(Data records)
☆ ☆ ☆ ☆
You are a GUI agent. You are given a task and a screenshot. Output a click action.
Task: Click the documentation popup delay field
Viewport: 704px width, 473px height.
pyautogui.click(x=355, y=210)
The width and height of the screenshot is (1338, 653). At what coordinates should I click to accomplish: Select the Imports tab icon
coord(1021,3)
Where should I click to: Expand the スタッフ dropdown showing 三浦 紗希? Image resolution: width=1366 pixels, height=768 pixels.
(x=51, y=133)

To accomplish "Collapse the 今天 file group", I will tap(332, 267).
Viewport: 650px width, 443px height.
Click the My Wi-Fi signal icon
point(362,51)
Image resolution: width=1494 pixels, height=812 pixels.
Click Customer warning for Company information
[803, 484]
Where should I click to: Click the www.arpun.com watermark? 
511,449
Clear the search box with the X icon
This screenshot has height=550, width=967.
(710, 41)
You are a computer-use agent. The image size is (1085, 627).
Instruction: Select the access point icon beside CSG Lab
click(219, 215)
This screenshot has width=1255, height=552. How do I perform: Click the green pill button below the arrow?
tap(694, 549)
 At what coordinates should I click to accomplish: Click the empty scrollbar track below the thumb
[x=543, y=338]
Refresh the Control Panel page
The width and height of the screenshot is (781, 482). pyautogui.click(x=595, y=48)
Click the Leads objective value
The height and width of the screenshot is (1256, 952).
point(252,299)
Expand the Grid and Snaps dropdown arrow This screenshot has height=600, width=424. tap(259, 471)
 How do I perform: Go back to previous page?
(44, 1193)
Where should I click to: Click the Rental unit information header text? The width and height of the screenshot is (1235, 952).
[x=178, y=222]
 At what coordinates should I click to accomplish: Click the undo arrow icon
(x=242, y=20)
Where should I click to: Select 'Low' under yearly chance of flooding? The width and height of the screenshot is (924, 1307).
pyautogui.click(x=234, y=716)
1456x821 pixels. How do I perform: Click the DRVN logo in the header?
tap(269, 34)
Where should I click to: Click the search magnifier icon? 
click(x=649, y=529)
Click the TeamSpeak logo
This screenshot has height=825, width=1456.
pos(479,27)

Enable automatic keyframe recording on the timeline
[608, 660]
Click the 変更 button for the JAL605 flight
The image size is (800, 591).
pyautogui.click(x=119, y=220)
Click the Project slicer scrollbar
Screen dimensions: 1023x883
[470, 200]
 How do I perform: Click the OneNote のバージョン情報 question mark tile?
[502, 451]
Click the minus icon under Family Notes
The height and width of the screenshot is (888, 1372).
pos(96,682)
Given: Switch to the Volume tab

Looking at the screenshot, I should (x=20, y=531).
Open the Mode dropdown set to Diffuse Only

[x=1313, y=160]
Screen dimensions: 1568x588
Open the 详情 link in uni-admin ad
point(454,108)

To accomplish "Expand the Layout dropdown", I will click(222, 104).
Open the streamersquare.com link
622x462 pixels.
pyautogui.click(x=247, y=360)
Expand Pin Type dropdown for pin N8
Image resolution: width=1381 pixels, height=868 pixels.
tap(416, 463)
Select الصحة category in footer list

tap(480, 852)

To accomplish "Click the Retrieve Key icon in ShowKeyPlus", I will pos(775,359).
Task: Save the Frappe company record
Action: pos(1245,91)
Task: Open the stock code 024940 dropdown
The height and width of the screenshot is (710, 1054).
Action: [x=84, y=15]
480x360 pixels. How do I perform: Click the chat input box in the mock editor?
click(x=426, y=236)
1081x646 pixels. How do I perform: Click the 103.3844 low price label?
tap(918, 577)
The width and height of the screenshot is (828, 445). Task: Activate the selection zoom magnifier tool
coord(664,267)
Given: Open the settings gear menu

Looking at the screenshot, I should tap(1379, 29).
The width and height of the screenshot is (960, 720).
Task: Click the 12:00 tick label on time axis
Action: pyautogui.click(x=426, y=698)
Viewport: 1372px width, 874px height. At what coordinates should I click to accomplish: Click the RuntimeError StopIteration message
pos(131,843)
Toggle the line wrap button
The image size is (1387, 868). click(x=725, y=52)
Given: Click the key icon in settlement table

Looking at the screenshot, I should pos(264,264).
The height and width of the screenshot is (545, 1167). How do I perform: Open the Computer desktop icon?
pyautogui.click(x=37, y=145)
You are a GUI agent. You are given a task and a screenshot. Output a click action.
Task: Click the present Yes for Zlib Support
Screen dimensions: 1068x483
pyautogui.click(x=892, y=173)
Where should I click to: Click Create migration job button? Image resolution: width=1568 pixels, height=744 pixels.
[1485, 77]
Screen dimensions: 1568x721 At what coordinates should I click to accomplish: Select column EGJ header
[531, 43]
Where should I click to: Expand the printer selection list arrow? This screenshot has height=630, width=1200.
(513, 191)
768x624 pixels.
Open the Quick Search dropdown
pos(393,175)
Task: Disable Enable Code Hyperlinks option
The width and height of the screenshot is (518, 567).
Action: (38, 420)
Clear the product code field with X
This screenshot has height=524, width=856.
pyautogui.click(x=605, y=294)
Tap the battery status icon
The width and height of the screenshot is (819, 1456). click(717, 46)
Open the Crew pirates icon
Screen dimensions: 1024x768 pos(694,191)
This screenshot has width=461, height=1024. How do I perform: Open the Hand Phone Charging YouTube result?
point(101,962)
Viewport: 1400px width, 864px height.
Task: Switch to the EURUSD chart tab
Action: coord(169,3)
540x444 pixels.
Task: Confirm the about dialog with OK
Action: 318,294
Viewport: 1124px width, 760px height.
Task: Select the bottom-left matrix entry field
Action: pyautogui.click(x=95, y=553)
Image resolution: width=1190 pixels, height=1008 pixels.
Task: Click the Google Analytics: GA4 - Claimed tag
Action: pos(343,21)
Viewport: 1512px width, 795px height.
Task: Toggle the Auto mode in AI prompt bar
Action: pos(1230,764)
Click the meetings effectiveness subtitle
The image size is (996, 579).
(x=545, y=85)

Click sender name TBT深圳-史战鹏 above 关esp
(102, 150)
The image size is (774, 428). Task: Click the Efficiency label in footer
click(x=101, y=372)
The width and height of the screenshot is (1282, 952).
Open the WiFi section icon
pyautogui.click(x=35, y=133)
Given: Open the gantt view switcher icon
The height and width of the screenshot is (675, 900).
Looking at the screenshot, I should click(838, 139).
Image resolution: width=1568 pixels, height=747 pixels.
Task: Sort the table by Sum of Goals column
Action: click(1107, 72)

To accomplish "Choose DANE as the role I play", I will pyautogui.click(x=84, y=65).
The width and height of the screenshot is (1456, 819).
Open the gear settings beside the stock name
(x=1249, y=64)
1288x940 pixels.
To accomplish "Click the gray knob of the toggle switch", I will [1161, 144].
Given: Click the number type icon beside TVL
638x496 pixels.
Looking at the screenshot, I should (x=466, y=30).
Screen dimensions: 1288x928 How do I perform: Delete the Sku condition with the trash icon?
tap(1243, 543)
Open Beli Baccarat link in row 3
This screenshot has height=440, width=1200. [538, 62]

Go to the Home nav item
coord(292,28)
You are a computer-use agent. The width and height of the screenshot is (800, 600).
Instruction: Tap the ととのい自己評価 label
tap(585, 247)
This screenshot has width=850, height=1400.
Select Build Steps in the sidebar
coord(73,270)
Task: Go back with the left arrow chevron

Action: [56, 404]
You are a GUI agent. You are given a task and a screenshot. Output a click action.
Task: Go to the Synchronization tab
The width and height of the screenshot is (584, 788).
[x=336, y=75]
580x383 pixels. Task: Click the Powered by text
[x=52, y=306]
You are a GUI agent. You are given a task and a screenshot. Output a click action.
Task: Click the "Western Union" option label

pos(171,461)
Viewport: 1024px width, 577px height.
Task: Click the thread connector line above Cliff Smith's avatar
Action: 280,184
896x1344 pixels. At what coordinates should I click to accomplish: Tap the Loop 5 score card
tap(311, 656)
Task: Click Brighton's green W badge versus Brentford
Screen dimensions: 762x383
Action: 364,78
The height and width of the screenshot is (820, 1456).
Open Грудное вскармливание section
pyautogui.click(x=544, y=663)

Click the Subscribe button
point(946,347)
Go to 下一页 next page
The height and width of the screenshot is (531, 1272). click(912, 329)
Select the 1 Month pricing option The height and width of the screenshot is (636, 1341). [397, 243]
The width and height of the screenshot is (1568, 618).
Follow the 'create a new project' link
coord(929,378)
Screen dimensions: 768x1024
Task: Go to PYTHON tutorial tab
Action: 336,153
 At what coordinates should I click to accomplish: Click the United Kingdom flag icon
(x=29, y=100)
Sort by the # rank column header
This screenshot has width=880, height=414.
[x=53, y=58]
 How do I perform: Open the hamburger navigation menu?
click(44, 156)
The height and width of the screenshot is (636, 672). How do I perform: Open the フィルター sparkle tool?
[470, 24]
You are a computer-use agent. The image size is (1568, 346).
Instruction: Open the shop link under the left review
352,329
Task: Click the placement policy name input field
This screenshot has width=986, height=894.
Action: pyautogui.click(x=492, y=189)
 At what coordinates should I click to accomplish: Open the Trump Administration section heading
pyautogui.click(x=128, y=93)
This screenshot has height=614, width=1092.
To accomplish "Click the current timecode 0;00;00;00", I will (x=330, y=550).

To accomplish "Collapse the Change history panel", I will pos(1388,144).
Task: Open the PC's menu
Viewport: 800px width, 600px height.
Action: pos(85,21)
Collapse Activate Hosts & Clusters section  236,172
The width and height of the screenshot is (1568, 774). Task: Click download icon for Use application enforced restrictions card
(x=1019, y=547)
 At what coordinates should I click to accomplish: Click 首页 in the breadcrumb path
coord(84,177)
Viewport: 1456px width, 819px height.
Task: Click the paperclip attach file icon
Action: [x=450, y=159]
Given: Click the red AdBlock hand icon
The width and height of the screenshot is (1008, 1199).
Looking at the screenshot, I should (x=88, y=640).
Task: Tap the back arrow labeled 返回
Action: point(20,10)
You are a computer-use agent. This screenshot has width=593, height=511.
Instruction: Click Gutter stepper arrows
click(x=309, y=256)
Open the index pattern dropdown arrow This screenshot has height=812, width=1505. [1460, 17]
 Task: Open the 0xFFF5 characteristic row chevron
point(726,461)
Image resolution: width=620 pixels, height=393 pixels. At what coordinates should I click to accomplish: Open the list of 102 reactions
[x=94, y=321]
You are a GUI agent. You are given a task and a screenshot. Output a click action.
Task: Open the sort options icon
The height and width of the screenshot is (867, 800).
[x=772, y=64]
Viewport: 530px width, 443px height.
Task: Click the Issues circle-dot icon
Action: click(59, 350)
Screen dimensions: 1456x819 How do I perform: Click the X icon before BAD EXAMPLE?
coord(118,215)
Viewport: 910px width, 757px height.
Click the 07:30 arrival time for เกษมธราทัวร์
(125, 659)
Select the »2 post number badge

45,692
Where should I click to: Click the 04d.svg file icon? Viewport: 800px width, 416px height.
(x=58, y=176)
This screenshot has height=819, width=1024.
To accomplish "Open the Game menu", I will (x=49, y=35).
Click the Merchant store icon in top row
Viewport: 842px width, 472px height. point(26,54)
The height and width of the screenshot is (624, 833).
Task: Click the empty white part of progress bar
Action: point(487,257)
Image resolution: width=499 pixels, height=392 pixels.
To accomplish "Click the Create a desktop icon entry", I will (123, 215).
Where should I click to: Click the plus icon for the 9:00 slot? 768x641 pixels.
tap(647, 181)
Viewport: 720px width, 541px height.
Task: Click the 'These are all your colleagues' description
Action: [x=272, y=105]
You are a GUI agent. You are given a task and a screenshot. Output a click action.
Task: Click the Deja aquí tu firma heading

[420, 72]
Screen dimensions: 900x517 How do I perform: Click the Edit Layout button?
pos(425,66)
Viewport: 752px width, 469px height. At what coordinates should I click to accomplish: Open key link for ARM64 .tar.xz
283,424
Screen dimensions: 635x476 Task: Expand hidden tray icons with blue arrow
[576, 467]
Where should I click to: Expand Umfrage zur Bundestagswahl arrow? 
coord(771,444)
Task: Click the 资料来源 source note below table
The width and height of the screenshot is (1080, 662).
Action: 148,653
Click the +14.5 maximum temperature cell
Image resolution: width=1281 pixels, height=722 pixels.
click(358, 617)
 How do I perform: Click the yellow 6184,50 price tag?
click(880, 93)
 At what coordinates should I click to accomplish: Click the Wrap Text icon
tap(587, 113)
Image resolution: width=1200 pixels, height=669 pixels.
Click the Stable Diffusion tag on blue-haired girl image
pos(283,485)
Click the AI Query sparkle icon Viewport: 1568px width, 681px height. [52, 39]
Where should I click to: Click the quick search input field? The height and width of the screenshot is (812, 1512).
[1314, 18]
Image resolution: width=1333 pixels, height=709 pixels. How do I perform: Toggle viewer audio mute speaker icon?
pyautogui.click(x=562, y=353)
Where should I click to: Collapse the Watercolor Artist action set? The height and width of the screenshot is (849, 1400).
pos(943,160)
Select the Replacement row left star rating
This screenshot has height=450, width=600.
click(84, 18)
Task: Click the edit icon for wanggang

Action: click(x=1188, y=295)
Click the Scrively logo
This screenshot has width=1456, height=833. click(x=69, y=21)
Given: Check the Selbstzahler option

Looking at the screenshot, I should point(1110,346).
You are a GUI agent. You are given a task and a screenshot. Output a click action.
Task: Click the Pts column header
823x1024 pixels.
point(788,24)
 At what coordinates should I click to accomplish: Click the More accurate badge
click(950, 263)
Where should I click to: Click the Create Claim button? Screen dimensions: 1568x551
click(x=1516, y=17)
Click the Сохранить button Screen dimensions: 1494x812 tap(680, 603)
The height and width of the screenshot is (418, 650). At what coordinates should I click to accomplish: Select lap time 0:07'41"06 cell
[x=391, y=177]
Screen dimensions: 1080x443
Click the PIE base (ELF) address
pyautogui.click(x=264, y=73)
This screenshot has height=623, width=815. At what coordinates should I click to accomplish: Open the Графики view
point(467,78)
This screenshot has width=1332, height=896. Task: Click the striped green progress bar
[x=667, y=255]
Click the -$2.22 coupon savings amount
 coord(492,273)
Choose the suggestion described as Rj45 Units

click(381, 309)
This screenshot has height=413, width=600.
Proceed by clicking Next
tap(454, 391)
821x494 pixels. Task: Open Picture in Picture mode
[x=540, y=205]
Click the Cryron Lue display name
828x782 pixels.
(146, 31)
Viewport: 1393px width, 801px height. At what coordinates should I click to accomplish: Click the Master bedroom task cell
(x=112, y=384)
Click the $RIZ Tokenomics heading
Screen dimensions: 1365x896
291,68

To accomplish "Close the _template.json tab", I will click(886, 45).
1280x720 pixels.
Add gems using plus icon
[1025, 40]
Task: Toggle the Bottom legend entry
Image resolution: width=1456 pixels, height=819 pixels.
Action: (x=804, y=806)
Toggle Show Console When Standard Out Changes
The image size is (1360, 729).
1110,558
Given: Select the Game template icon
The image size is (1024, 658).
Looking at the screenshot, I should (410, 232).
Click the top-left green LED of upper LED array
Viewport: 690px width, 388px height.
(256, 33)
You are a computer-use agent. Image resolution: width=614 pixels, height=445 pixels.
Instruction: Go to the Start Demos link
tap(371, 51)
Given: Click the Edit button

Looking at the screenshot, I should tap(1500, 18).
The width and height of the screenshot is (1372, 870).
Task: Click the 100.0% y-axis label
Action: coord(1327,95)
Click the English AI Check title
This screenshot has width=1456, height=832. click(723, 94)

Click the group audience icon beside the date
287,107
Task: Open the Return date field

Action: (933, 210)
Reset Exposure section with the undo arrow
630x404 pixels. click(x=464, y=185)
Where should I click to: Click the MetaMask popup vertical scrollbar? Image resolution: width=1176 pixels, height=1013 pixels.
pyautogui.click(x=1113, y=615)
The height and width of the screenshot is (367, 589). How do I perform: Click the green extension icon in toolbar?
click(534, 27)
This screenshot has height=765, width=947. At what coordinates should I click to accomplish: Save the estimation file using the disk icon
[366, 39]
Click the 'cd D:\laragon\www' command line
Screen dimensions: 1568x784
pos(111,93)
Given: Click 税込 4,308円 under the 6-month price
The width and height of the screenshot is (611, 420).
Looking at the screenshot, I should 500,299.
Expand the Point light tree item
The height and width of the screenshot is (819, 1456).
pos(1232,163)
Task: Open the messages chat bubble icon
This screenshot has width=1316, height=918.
☆ ☆ ☆ ☆
AIM OF THE TASK:
Please copy the lines of the listing above, beginning with the line that contains "Click the Subscribe button" and continuing through the line that contains "point(726,461)", both included.

OUTPUT BELOW:
Click the Subscribe button
point(946,347)
Go to 下一页 next page
The height and width of the screenshot is (531, 1272). click(912, 329)
Select the 1 Month pricing option The height and width of the screenshot is (636, 1341). [397, 243]
The width and height of the screenshot is (1568, 618).
Follow the 'create a new project' link
coord(929,378)
Screen dimensions: 768x1024
Task: Go to PYTHON tutorial tab
Action: 336,153
 At what coordinates should I click to accomplish: Click the United Kingdom flag icon
(x=29, y=100)
Sort by the # rank column header
This screenshot has width=880, height=414.
[x=53, y=58]
 How do I perform: Open the hamburger navigation menu?
click(44, 156)
The height and width of the screenshot is (636, 672). How do I perform: Open the フィルター sparkle tool?
[470, 24]
You are a computer-use agent. The image size is (1568, 346).
Instruction: Open the shop link under the left review
352,329
Task: Click the placement policy name input field
This screenshot has width=986, height=894.
Action: pyautogui.click(x=492, y=189)
 At what coordinates should I click to accomplish: Open the Trump Administration section heading
pyautogui.click(x=128, y=93)
This screenshot has height=614, width=1092.
To accomplish "Click the current timecode 0;00;00;00", I will (x=330, y=550).

To accomplish "Collapse the Change history panel", I will pos(1388,144).
Task: Open the PC's menu
Viewport: 800px width, 600px height.
Action: pos(85,21)
Collapse Activate Hosts & Clusters section  236,172
The width and height of the screenshot is (1568, 774). Task: Click download icon for Use application enforced restrictions card
(x=1019, y=547)
 At what coordinates should I click to accomplish: Click 首页 in the breadcrumb path
coord(84,177)
Viewport: 1456px width, 819px height.
Task: Click the paperclip attach file icon
Action: [x=450, y=159]
Given: Click the red AdBlock hand icon
The width and height of the screenshot is (1008, 1199).
Looking at the screenshot, I should (x=88, y=640).
Task: Tap the back arrow labeled 返回
Action: point(20,10)
You are a computer-use agent. This screenshot has width=593, height=511.
Instruction: Click Gutter stepper arrows
click(x=309, y=256)
Open the index pattern dropdown arrow This screenshot has height=812, width=1505. [1460, 17]
 Task: Open the 0xFFF5 characteristic row chevron
point(726,461)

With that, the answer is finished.